A good first step is for you to review the [Asterisk Issue Guidelines|https://wiki.asterisk.org/wiki/display/AST/Asterisk+Issue+Guidelines] if you haven't already. The guidelines detail what is expected from an Asterisk issue report.

Then, if you are submitting a patch, please review the [Patch Contribution Process|https://wiki.asterisk.org/wiki/display/AST/Patch+Contribution+Process].

By: Mark Michelson (mmichelson) 2016-12-28 13:06:40.598-0600

We require additional debug to continue with triage of your issue. Please follow the instructions on the wiki [1] for how to collect debugging information from Asterisk. For expediency, where possible, attach the debug with a '.txt' file extension so that the debug will be usable for further analysis.

Thanks!

[1] https://wiki.asterisk.org/wiki/display/AST/Collecting+Debug+Information

The backtraces are very helpful, but debug logs from Asterisk at the time of the crash can help us to reproduce and fix the issue better.

By: Ross Beer (rossbeer) 2016-12-28 13:42:09.661-0600

I have a patch which I am currently testing for PJSIP. Once confirmed it resolves the crash I will have it committed to gerrit.

By: Ross Beer (rossbeer) 2017-01-13 10:44:56.291-0600

Alexei Gradinari provided the attached patch to resolve this issue, I believe the patch resolves this issue.

By: Rusty Newton (rnewton) 2017-01-14 14:09:10.982-0600

Awesome that it solves the issue. [~alexei gradinari] will need to attach it to the issue and mark it as a contribution for us to run with it, or Alexei can push it onto Gerrit.

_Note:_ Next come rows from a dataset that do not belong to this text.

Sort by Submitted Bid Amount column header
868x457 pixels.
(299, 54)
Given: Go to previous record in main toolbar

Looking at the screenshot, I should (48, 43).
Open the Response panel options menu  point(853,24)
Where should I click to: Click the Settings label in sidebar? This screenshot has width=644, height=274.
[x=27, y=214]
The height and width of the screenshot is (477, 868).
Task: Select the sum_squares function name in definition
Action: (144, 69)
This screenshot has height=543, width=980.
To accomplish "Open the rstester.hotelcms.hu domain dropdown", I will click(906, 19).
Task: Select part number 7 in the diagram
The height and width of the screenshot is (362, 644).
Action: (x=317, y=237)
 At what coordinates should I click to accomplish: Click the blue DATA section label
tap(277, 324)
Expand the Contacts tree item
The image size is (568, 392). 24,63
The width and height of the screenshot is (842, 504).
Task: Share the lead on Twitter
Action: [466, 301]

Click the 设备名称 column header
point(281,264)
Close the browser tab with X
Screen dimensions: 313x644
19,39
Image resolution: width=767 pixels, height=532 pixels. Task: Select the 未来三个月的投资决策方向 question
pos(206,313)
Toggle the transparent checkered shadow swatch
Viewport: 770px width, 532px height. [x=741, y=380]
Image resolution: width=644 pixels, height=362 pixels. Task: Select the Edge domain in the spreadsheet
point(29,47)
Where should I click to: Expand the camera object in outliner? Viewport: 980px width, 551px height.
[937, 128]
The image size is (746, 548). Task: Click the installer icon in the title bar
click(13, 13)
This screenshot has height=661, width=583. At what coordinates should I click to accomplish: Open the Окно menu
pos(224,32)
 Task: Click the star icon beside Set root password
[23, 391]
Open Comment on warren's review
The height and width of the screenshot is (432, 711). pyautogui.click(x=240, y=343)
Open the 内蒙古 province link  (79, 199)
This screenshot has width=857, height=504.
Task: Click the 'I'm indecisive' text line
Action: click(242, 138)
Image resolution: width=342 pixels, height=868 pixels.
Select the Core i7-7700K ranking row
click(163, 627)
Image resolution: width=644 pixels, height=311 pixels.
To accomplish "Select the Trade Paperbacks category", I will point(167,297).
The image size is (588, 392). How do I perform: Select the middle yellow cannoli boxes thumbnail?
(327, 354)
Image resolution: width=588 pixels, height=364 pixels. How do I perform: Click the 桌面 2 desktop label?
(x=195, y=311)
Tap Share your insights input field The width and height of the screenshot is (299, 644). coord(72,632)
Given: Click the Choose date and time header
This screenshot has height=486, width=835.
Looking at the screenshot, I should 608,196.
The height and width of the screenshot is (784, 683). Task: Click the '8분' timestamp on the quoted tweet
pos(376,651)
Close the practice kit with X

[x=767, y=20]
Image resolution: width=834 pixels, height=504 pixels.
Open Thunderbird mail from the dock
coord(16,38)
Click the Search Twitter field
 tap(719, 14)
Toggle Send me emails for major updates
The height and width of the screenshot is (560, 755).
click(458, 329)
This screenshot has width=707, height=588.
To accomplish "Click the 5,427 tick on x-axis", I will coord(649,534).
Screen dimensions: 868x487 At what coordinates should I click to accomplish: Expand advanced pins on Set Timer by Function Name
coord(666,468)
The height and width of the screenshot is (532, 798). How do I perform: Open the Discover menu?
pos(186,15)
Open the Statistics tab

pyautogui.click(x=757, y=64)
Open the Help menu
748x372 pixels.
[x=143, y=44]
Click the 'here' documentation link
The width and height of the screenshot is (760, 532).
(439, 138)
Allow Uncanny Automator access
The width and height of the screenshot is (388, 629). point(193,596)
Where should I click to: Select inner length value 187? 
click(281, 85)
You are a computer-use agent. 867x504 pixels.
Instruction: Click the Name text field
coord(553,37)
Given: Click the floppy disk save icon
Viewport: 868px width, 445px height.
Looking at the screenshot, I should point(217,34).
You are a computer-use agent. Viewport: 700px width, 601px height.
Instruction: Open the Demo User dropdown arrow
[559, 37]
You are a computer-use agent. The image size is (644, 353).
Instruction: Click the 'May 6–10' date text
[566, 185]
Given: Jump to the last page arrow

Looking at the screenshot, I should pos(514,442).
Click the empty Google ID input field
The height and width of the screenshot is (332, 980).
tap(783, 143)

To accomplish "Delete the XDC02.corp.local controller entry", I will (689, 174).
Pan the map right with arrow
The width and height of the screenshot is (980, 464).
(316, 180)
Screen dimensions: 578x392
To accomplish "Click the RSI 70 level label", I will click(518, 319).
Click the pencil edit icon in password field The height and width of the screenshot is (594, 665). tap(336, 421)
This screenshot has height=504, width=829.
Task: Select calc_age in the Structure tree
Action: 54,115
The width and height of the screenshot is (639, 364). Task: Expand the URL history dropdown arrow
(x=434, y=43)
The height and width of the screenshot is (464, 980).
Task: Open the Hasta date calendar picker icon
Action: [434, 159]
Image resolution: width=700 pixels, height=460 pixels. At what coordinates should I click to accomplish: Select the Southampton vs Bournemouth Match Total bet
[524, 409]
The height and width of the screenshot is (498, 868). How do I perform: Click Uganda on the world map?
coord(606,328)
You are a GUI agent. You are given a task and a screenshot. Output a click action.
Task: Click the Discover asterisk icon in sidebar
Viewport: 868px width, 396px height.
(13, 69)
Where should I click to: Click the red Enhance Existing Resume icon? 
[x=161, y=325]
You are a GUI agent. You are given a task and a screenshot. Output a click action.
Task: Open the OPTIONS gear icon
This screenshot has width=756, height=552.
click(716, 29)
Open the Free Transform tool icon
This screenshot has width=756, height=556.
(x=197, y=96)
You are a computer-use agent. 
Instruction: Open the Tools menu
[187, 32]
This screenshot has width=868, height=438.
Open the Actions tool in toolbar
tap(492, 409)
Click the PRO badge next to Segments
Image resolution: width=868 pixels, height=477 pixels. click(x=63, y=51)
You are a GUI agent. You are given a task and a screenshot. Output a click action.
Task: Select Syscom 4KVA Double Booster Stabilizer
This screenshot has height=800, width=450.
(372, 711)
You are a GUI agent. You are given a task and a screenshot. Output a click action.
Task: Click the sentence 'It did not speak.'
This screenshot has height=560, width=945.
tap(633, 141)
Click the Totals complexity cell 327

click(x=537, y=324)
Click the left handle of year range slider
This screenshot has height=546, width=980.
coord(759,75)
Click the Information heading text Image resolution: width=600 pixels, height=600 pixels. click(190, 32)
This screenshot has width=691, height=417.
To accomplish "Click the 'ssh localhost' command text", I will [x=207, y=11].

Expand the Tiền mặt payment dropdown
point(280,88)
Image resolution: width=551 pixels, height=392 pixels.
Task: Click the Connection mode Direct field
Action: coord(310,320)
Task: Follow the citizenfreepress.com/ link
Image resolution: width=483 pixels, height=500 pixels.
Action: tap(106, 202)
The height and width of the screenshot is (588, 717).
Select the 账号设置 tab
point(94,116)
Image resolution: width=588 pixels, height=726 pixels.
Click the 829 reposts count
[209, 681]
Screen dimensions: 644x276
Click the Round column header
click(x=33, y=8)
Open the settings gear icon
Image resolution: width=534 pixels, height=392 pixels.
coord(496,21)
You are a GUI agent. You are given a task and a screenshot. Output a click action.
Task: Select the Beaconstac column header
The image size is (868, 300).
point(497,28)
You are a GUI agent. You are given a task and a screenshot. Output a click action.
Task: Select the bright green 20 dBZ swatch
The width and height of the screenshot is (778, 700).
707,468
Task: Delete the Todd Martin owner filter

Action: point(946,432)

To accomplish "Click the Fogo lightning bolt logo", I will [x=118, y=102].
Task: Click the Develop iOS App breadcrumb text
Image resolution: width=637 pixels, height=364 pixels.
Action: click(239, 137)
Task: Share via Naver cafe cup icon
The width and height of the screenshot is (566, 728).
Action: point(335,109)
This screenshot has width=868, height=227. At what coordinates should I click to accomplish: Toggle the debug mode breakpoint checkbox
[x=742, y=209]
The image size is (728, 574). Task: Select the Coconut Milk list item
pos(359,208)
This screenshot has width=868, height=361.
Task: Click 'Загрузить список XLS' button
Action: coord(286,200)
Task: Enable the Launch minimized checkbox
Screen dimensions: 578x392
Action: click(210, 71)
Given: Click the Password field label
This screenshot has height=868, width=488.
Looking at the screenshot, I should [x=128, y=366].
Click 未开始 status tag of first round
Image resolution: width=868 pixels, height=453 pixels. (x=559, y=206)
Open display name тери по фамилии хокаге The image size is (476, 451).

By: Joshua C. Colp (jcolp) 2017-01-31 12:07:32.036-0600

[~rossbeer] It would be nice to understand what particularly scenario caused this to happen and how it got there. Is a debug log as originally asked available?

By: Ross Beer (rossbeer) 2017-02-01 04:48:59.346-0600

After getting the latest GIT branch of 13 and using the packaged PJSIP I have not experienced this issue again.

I will continue to monitor and will update you if the issue happens again.